Set down, character for character, everything in the listing below from the line containing "The width and height of the screenshot is (1188, 729)." down to the line containing "coord(259,351)", including both of those lines.
--- DATA ENTRIES ---
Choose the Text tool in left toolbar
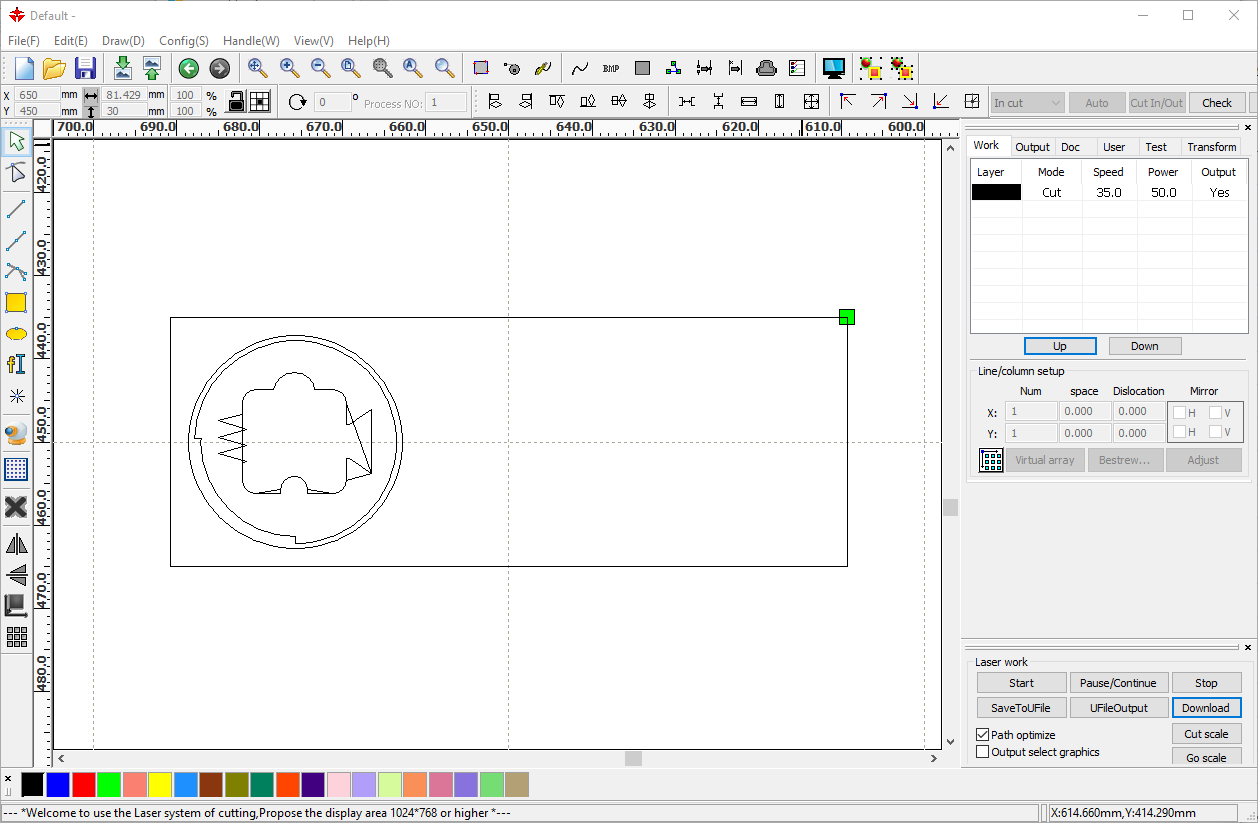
---
--- DATA ENTRIES ---
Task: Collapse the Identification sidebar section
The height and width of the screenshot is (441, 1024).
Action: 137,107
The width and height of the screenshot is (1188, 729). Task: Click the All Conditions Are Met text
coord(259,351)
---
--- DATA ENTRIES ---
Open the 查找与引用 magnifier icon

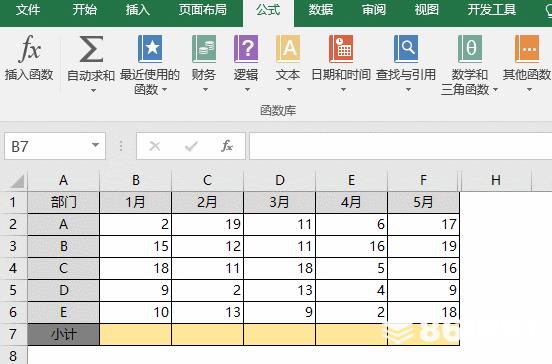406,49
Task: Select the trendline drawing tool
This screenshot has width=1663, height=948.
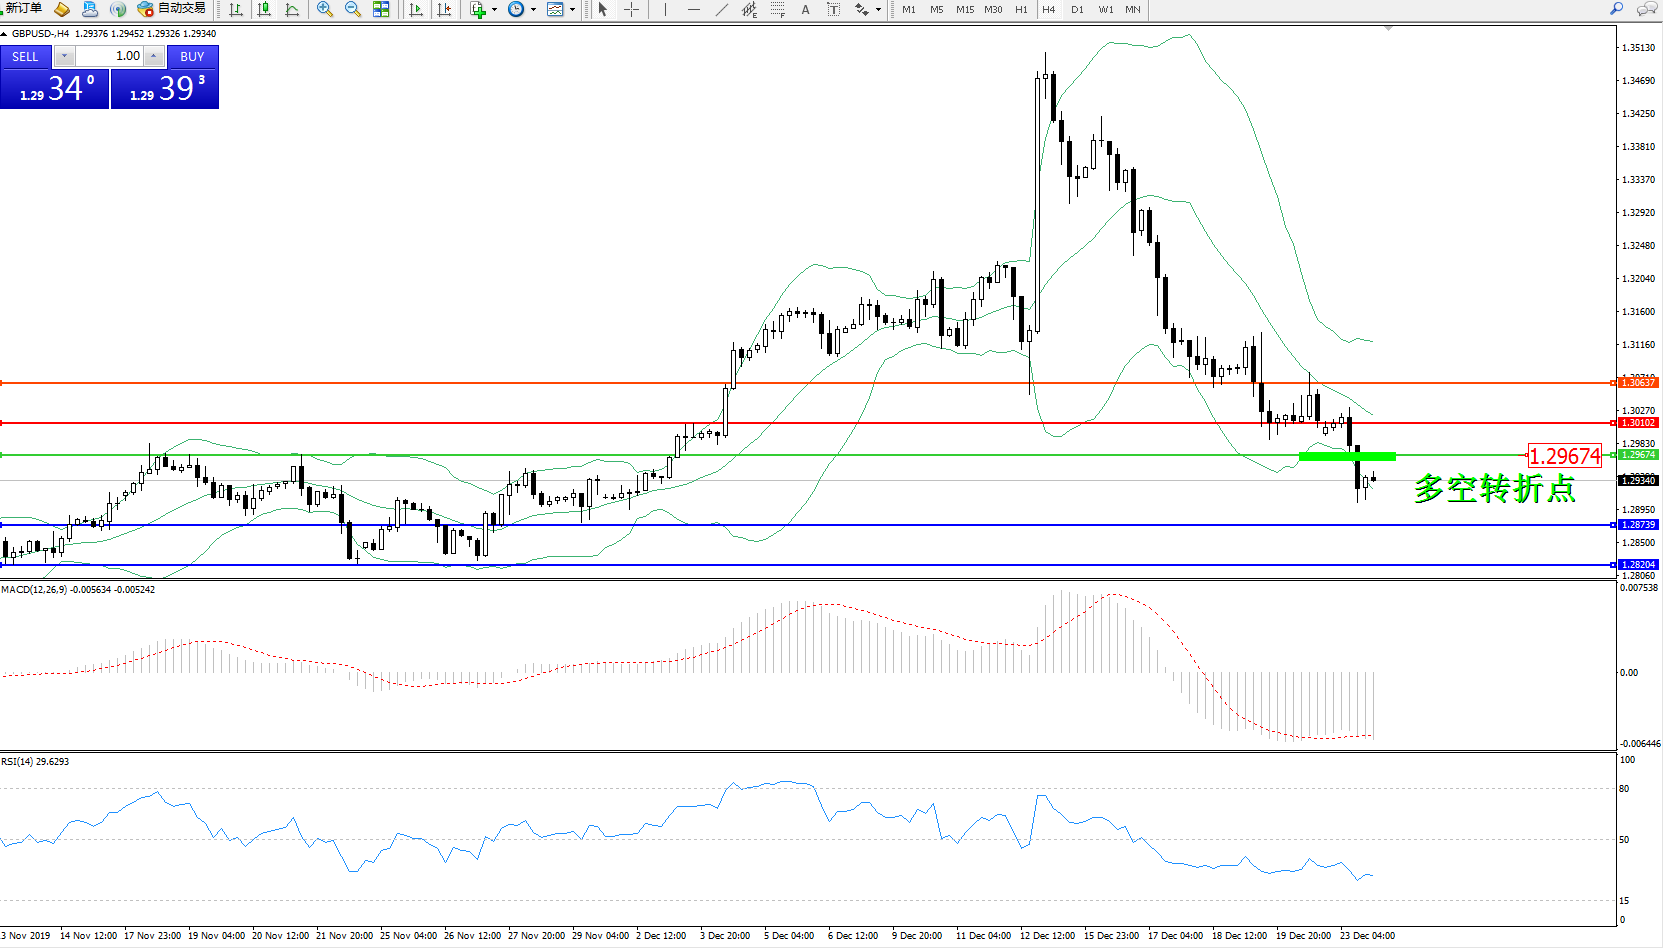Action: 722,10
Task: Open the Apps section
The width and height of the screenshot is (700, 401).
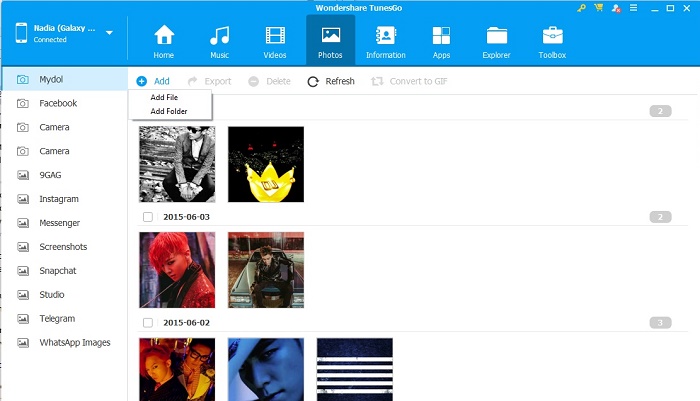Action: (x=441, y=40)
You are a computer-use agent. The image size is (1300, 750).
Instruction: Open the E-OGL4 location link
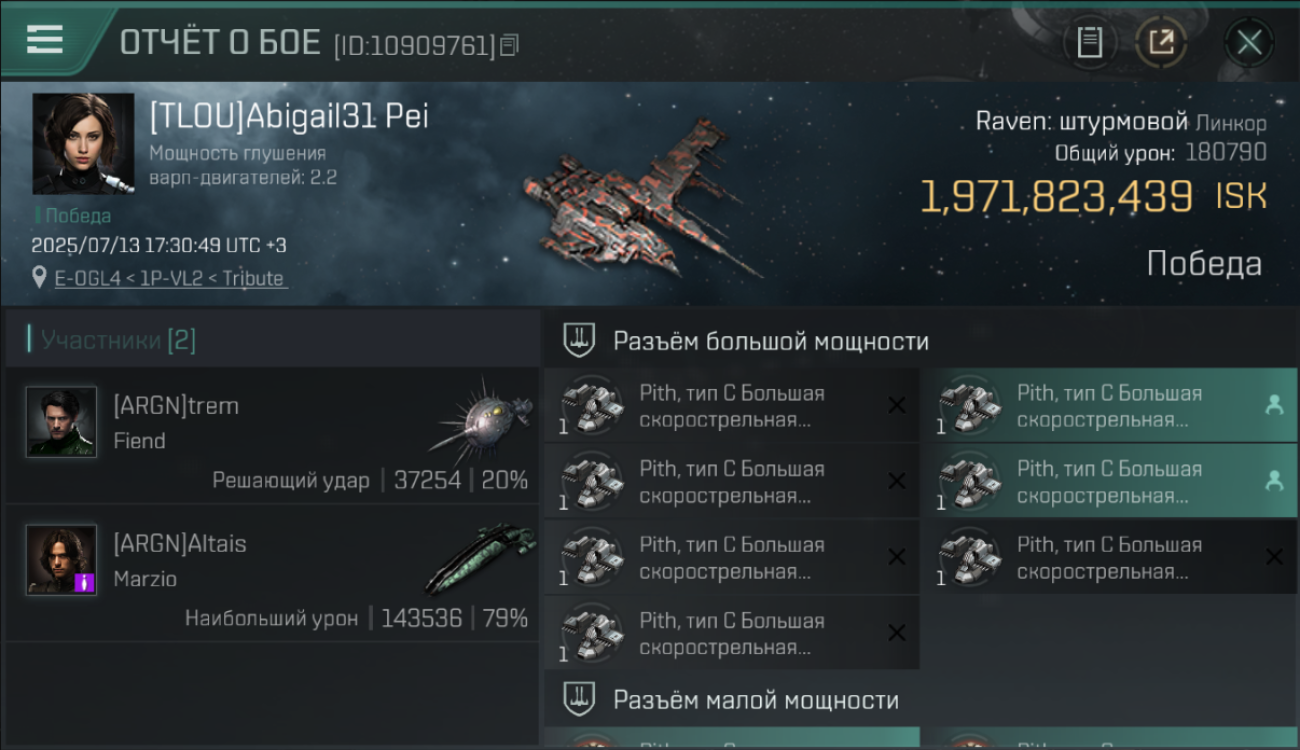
---
■ OUTPUT FOR THIS TASK
The width and height of the screenshot is (1188, 729). Task: Click the All Conditions Are Met text
coord(259,351)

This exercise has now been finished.